A backstory shows what happened before the story started. The revelation of backstory secrets throughout the story helps enhance the drama in the action even if the story is in genres such as mystery, horror, and action-adventure. A backstory may be the history of a town, objects, or other elements or what happened to the characters earlier that may influence their behavior and mode of action in the plot.
In our time, most stories, especially short stories, begin closer to the end. Until about fifty or so years ago, authors wrote several pages explaining a character's backstory. Nowadays, we call this info-dump, and we try to avoid it no matter what. The backstory works better if it is given in small doses and only when necessary.
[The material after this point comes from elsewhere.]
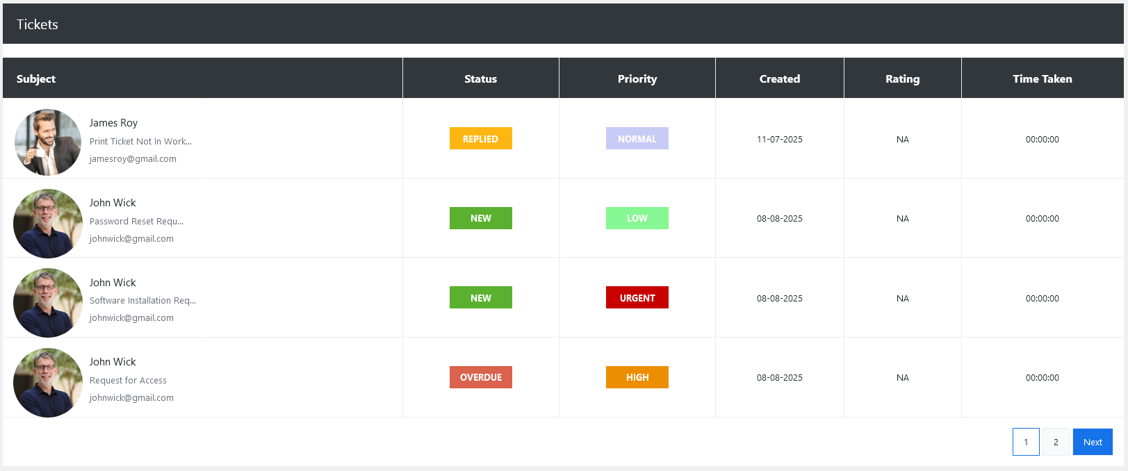Open the Print Ticket Not In Work ticket

[x=140, y=141]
On the other hand, it is very important for the writer to be well aware of the backstory even if he never tells it to the readers.
In real life, every person has a backstory or a past that influences his present and future. Knowing his characters' pasts will enable the writer to present real people to his readers. In other words, the writer needs to know where his characters are coming from so he can use just the right words to express why the characters are acting the way they are acting. Then, to create depth and to kindle the imagination of the reader, the writer may choose only to hint at a backstory and leave shadow areas. This objective can be best achieved if the writer himself is familiar with the backstory in its entirety. For this, it is necessary to make character sheets for the primary characters with emphasis on internal traits and history sheets for the objects and the setting, especially if the objects or the setting are playing an important role throughout the plot.
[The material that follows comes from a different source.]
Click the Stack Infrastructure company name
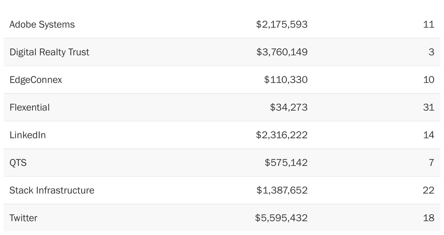Screen dimensions: 444x235 tap(52, 190)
All short stories, plays, and novels need backstories, but the writer does not need to push a backstory on the reader as a whole. There are instances, however, when the backstory needs to be told in one chunk, such as in a long work as a prologue where an imaginary world is important to the plot.
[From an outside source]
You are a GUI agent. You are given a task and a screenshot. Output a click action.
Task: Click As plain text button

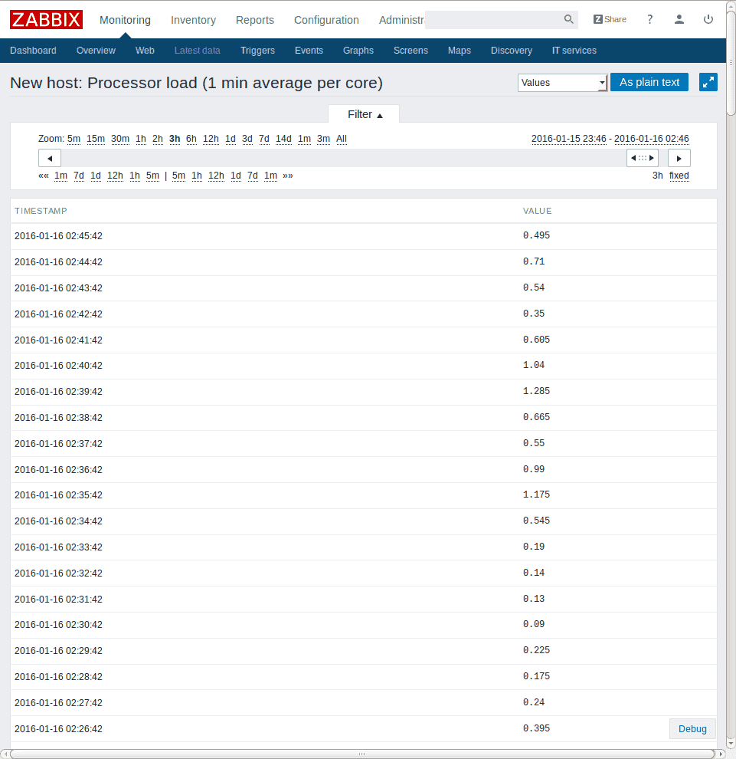[x=649, y=82]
Other methods of inserting the backstory are through flashbacks, discussions between the characters, and a very short summary of past action somewhere inside the story. The rule of thumb is, stories work better if the backstory is inserted in the first half closer to the middle rather than in the very beginning or at the end. In addition, it is important to remember to make the story more exciting than the backstory, so the backstory does not overpower the plot.
Here is an exercise for writers to test the importance of a backstory:
If you are not sure of the importance of the backstory for a writer, do this exercise to convince yourself. Either write a story just to write the plot (what happened) or write a three sentence plot, first sentence for the beginning, second for the middle, and third for the ending. Then take the setting and the characters and give them backstories. Now write the story, giving it all you've got. You do not have to include the backstories, but you should know them as you write. I bet you'll find that your story has a depth that wouldn't be there if it didn't have a backstory.